Fundamentally, data analytics is the discipline, or profession of data analysis, right? Just like marketing analytics is the profession of marketing analysis.
So Katie, when you think about data analytics, and analyzing data as a huge, broad, vague term, what springs to mind?
Katie Robbert 0:56
Well, you know, it’s interesting that you’re talking about the lack of a definition, because for the longest time, I thought, data analytics was a redundant thing.
It sounded to me like data and data or analytics and analytics.
And I think that that’s part of the confusion around what it is, but it’s the act of analyzing the data that you have, which, to be quite honest, is, to me, when I think of it, it does, the word data itself almost becomes irrelevant, because if you say business analytics, or marketing analytics, you need data in order to do the analysis, or else you’re analyzing literally nothing.
So you know, zero times zero is still zero.
And so that’s sort of where my head goes is the word data.
In some ways, it’s not that it’s misleading.
It’s just not descriptive enough, because it really does apply to anything.
Because at the core of it, like you need that data in order to do the analysis.
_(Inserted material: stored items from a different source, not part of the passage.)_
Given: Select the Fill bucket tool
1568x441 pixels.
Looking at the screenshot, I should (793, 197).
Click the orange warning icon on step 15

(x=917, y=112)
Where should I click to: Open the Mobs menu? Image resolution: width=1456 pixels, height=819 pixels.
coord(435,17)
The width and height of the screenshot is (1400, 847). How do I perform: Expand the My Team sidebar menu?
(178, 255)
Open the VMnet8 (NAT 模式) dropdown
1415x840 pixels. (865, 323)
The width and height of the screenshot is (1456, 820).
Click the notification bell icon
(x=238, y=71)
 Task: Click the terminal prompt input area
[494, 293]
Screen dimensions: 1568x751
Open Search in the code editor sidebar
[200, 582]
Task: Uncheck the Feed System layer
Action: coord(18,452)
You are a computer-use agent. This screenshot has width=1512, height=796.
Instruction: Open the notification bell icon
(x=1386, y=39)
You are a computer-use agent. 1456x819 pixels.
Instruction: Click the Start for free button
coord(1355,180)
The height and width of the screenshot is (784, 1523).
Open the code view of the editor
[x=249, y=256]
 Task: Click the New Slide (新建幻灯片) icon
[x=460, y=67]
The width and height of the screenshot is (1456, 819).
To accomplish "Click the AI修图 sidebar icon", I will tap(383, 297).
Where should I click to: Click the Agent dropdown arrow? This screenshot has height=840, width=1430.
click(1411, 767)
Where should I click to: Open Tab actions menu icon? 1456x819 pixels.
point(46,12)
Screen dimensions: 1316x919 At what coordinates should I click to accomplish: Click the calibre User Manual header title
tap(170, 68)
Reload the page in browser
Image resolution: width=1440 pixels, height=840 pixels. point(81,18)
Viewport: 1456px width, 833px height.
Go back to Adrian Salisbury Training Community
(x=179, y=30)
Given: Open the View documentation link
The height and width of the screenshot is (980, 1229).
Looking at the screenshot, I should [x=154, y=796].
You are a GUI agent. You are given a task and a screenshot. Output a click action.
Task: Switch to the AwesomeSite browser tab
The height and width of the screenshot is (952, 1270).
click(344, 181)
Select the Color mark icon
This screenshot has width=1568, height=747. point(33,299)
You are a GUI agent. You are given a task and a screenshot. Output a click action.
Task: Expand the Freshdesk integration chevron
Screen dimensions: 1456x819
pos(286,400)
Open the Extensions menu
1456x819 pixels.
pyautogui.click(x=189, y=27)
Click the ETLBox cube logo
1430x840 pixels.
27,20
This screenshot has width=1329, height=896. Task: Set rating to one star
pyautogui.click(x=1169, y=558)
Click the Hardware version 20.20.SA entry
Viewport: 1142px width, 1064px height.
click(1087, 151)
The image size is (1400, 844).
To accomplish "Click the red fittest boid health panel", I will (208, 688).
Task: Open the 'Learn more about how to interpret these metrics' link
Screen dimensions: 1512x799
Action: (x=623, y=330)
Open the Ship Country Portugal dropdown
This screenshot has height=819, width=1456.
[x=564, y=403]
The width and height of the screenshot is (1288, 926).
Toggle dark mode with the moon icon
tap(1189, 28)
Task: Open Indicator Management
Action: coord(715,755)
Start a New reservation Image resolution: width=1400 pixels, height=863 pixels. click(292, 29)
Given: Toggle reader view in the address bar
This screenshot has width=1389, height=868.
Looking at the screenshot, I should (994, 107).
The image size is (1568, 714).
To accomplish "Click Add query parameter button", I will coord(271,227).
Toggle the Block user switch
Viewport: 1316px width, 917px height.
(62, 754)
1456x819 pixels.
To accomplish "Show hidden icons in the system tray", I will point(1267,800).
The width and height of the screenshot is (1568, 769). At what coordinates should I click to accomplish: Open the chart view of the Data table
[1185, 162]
And so I feel like, call it whatever you want, you can’t get around the fact that if you have terrible, you know, processes for collecting data, or really bad governance, bad data quality, it doesn’t matter what you call it, it’s still going to be terrible.
Christopher Penn 2:19
It’s sort of second on the rung of a very short ladder, but you think that you have data engineering at the bottom, which is the storage and manipulation of data, how to run a database, how to store data properly, how to retrieve it, how to back it up the things you need to make the stuff work, then you have data analytics, which is the analysis of all that stuff that you store to get very generic.